▸ **What to do**:
Return the entire listing below verbatim, reproducing every line in its original order without alteration.

▸ **Stored data**:
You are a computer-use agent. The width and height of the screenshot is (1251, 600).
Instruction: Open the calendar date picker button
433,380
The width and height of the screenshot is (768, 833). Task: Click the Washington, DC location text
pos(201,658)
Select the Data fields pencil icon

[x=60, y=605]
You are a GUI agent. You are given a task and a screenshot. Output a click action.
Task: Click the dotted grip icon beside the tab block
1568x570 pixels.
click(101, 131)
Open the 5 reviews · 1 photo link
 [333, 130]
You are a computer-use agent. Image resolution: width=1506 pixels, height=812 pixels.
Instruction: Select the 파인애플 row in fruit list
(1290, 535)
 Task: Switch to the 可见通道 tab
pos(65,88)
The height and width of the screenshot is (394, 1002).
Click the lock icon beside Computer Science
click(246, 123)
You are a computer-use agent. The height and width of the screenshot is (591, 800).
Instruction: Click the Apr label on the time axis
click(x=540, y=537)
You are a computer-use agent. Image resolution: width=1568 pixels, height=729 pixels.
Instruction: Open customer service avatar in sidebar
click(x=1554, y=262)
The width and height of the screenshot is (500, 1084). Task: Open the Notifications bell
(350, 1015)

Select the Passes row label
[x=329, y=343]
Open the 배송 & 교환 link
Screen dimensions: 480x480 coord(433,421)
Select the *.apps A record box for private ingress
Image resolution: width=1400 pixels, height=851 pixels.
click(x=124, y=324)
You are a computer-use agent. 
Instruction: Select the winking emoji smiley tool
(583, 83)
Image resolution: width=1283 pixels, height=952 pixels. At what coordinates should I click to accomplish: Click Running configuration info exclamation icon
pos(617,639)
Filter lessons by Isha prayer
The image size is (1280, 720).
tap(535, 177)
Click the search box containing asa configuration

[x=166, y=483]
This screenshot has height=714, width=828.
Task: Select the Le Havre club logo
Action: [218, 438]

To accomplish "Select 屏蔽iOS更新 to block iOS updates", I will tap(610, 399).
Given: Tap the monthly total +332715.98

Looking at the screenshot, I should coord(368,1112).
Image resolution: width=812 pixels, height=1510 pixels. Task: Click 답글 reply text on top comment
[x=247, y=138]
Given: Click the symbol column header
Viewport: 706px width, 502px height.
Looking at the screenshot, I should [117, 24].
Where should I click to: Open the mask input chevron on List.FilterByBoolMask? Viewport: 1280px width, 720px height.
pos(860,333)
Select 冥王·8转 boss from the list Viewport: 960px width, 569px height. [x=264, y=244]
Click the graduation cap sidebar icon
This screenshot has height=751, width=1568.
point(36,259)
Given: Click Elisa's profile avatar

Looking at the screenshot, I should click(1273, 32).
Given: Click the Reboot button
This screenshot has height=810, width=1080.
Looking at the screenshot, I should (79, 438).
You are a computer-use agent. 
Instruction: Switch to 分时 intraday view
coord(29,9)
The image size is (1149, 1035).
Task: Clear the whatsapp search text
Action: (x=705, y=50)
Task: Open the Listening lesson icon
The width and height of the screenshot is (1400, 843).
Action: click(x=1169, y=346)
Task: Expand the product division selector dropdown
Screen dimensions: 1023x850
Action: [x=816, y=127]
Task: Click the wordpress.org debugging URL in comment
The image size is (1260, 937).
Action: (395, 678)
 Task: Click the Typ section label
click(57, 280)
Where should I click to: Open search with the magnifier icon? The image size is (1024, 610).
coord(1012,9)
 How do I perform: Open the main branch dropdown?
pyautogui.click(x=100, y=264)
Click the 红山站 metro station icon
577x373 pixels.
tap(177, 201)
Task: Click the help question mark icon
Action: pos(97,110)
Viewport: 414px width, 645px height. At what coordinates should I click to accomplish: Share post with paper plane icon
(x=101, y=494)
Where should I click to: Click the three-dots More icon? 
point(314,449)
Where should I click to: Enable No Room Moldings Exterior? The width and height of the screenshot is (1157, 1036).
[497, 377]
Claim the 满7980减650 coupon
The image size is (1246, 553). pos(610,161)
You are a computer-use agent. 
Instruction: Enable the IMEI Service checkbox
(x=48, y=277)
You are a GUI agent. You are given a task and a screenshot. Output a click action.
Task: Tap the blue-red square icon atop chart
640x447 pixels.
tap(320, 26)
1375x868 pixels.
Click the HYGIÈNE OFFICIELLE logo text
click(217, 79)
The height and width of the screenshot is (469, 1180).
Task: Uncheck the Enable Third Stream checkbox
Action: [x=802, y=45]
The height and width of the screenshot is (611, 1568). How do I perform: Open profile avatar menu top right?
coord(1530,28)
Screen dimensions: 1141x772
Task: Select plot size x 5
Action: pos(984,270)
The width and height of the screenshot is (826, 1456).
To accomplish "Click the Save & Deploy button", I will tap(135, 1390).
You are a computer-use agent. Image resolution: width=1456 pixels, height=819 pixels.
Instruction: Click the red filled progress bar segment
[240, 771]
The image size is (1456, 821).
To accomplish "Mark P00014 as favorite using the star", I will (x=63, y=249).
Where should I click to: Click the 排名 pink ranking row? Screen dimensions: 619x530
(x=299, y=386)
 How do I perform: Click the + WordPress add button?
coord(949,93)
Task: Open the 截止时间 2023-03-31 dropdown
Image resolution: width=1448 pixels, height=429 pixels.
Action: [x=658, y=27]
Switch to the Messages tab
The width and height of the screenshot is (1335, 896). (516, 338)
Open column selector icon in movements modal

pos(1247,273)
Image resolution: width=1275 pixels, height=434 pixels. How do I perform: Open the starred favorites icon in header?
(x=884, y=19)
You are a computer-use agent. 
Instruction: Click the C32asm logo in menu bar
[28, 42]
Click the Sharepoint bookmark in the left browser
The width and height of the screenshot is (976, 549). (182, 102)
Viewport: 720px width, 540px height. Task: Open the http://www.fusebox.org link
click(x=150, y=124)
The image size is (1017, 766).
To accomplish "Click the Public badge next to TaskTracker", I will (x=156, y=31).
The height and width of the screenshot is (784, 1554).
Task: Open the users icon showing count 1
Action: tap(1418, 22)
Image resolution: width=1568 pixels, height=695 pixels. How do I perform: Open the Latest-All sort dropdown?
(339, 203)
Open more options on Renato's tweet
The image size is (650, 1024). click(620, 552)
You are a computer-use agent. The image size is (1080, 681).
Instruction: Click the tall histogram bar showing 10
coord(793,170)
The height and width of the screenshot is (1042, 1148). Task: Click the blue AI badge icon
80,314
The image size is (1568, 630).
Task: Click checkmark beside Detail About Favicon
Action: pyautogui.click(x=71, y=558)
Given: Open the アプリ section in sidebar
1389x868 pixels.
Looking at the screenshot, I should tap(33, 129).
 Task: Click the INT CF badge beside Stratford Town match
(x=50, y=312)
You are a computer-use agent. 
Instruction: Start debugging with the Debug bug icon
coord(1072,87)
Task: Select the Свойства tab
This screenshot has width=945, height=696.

▸ **Written answer**:
You are a computer-use agent. The width and height of the screenshot is (1251, 600).
Instruction: Open the calendar date picker button
433,380
The width and height of the screenshot is (768, 833). Task: Click the Washington, DC location text
pos(201,658)
Select the Data fields pencil icon

[x=60, y=605]
You are a GUI agent. You are given a task and a screenshot. Output a click action.
Task: Click the dotted grip icon beside the tab block
1568x570 pixels.
click(101, 131)
Open the 5 reviews · 1 photo link
 [333, 130]
You are a computer-use agent. Image resolution: width=1506 pixels, height=812 pixels.
Instruction: Select the 파인애플 row in fruit list
(1290, 535)
 Task: Switch to the 可见通道 tab
pos(65,88)
The height and width of the screenshot is (394, 1002).
Click the lock icon beside Computer Science
click(246, 123)
You are a computer-use agent. The height and width of the screenshot is (591, 800).
Instruction: Click the Apr label on the time axis
click(x=540, y=537)
You are a computer-use agent. Image resolution: width=1568 pixels, height=729 pixels.
Instruction: Open customer service avatar in sidebar
click(x=1554, y=262)
The width and height of the screenshot is (500, 1084). Task: Open the Notifications bell
(350, 1015)

Select the Passes row label
[x=329, y=343]
Open the 배송 & 교환 link
Screen dimensions: 480x480 coord(433,421)
Select the *.apps A record box for private ingress
Image resolution: width=1400 pixels, height=851 pixels.
click(x=124, y=324)
You are a computer-use agent. 
Instruction: Select the winking emoji smiley tool
(583, 83)
Image resolution: width=1283 pixels, height=952 pixels. At what coordinates should I click to accomplish: Click Running configuration info exclamation icon
pos(617,639)
Filter lessons by Isha prayer
The image size is (1280, 720).
tap(535, 177)
Click the search box containing asa configuration

[x=166, y=483]
This screenshot has height=714, width=828.
Task: Select the Le Havre club logo
Action: [218, 438]

To accomplish "Select 屏蔽iOS更新 to block iOS updates", I will tap(610, 399).
Given: Tap the monthly total +332715.98

Looking at the screenshot, I should coord(368,1112).
Image resolution: width=812 pixels, height=1510 pixels. Task: Click 답글 reply text on top comment
[x=247, y=138]
Given: Click the symbol column header
Viewport: 706px width, 502px height.
Looking at the screenshot, I should [117, 24].
Where should I click to: Open the mask input chevron on List.FilterByBoolMask? Viewport: 1280px width, 720px height.
pos(860,333)
Select 冥王·8转 boss from the list Viewport: 960px width, 569px height. [x=264, y=244]
Click the graduation cap sidebar icon
This screenshot has height=751, width=1568.
point(36,259)
Given: Click Elisa's profile avatar

Looking at the screenshot, I should click(1273, 32).
Given: Click the Reboot button
This screenshot has height=810, width=1080.
Looking at the screenshot, I should (79, 438).
You are a computer-use agent. 
Instruction: Switch to 分时 intraday view
coord(29,9)
The image size is (1149, 1035).
Task: Clear the whatsapp search text
Action: (x=705, y=50)
Task: Open the Listening lesson icon
The width and height of the screenshot is (1400, 843).
Action: click(x=1169, y=346)
Task: Expand the product division selector dropdown
Screen dimensions: 1023x850
Action: [x=816, y=127]
Task: Click the wordpress.org debugging URL in comment
The image size is (1260, 937).
Action: (395, 678)
 Task: Click the Typ section label
click(57, 280)
Where should I click to: Open search with the magnifier icon? The image size is (1024, 610).
coord(1012,9)
 How do I perform: Open the main branch dropdown?
pyautogui.click(x=100, y=264)
Click the 红山站 metro station icon
577x373 pixels.
tap(177, 201)
Task: Click the help question mark icon
Action: pos(97,110)
Viewport: 414px width, 645px height. At what coordinates should I click to accomplish: Share post with paper plane icon
(x=101, y=494)
Where should I click to: Click the three-dots More icon? 
point(314,449)
Where should I click to: Enable No Room Moldings Exterior? The width and height of the screenshot is (1157, 1036).
[497, 377]
Claim the 满7980减650 coupon
The image size is (1246, 553). pos(610,161)
You are a computer-use agent. 
Instruction: Enable the IMEI Service checkbox
(x=48, y=277)
You are a GUI agent. You are given a task and a screenshot. Output a click action.
Task: Tap the blue-red square icon atop chart
640x447 pixels.
tap(320, 26)
1375x868 pixels.
Click the HYGIÈNE OFFICIELLE logo text
click(217, 79)
The height and width of the screenshot is (469, 1180).
Task: Uncheck the Enable Third Stream checkbox
Action: [x=802, y=45]
The height and width of the screenshot is (611, 1568). How do I perform: Open profile avatar menu top right?
coord(1530,28)
Screen dimensions: 1141x772
Task: Select plot size x 5
Action: pos(984,270)
The width and height of the screenshot is (826, 1456).
To accomplish "Click the Save & Deploy button", I will tap(135, 1390).
You are a computer-use agent. Image resolution: width=1456 pixels, height=819 pixels.
Instruction: Click the red filled progress bar segment
[240, 771]
The image size is (1456, 821).
To accomplish "Mark P00014 as favorite using the star", I will (x=63, y=249).
Where should I click to: Click the 排名 pink ranking row? Screen dimensions: 619x530
(x=299, y=386)
 How do I perform: Click the + WordPress add button?
coord(949,93)
Task: Open the 截止时间 2023-03-31 dropdown
Image resolution: width=1448 pixels, height=429 pixels.
Action: [x=658, y=27]
Switch to the Messages tab
The width and height of the screenshot is (1335, 896). (516, 338)
Open column selector icon in movements modal

pos(1247,273)
Image resolution: width=1275 pixels, height=434 pixels. How do I perform: Open the starred favorites icon in header?
(x=884, y=19)
You are a computer-use agent. 
Instruction: Click the C32asm logo in menu bar
[28, 42]
Click the Sharepoint bookmark in the left browser
The width and height of the screenshot is (976, 549). (182, 102)
Viewport: 720px width, 540px height. Task: Open the http://www.fusebox.org link
click(x=150, y=124)
The image size is (1017, 766).
To accomplish "Click the Public badge next to TaskTracker", I will (x=156, y=31).
The height and width of the screenshot is (784, 1554).
Task: Open the users icon showing count 1
Action: tap(1418, 22)
Image resolution: width=1568 pixels, height=695 pixels. How do I perform: Open the Latest-All sort dropdown?
(339, 203)
Open more options on Renato's tweet
The image size is (650, 1024). click(620, 552)
You are a computer-use agent. The image size is (1080, 681).
Instruction: Click the tall histogram bar showing 10
coord(793,170)
The height and width of the screenshot is (1042, 1148). Task: Click the blue AI badge icon
80,314
The image size is (1568, 630).
Task: Click checkmark beside Detail About Favicon
Action: pyautogui.click(x=71, y=558)
Given: Open the アプリ section in sidebar
1389x868 pixels.
Looking at the screenshot, I should tap(33, 129).
 Task: Click the INT CF badge beside Stratford Town match
(x=50, y=312)
You are a computer-use agent. 
Instruction: Start debugging with the Debug bug icon
coord(1072,87)
Task: Select the Свойства tab
This screenshot has width=945, height=696.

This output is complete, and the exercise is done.